▶ _Directions_: Say how many lines of these entries include the word "Choose", and answer with the number alone.
Data section Block Start
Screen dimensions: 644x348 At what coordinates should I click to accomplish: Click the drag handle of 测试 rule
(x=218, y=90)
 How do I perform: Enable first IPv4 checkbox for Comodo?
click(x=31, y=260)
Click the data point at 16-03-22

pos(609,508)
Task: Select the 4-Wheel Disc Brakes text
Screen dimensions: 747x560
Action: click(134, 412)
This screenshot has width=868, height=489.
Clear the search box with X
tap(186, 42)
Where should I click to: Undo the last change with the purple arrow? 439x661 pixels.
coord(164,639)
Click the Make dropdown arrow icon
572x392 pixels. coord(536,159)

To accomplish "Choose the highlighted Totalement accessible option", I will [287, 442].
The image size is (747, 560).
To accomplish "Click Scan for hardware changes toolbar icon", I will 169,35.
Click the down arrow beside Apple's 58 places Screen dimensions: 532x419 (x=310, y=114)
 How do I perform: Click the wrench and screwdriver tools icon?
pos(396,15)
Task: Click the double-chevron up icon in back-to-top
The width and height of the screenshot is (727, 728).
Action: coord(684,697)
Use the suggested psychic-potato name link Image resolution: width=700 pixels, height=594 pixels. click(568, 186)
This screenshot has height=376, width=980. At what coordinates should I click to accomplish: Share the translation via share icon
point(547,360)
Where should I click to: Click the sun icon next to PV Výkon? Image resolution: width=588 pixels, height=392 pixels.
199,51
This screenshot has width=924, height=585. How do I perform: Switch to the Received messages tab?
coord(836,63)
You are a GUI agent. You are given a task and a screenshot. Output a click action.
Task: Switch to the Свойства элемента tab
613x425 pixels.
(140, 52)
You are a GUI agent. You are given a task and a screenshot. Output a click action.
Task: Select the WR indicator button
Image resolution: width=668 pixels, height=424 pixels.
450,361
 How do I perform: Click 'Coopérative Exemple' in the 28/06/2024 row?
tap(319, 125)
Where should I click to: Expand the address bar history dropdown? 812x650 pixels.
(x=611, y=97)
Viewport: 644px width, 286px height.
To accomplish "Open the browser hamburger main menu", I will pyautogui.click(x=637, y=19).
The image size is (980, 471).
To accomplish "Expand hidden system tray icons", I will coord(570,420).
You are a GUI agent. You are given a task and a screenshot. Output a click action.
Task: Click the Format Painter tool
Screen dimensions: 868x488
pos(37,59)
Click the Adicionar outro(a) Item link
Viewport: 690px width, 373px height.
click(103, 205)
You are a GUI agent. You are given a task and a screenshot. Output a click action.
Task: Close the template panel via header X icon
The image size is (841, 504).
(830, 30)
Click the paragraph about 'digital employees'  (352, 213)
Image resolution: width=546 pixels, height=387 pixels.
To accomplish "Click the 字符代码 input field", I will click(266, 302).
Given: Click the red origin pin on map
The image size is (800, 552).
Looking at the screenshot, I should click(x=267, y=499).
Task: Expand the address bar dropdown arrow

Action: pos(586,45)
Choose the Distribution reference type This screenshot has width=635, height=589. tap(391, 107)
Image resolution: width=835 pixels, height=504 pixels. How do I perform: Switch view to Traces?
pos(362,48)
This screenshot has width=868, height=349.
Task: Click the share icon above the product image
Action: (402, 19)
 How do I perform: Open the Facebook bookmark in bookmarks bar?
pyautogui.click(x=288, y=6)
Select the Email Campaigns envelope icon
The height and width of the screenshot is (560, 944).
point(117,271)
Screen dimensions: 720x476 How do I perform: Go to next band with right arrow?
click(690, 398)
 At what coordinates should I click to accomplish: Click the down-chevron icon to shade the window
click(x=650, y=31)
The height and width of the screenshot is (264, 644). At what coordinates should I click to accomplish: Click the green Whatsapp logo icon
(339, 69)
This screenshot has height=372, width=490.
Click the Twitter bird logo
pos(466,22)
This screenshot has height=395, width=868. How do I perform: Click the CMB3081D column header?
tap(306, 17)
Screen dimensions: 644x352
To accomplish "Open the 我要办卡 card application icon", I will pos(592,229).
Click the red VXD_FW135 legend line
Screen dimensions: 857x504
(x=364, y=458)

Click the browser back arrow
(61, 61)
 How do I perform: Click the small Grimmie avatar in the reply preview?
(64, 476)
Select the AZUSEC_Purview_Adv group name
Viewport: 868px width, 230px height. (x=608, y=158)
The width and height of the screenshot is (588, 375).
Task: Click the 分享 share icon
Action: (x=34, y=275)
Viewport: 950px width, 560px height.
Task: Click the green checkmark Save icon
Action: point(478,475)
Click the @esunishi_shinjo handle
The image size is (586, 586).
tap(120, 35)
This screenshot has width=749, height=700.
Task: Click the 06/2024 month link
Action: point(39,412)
Data section Block End
▶ _Solution to the problem_: 2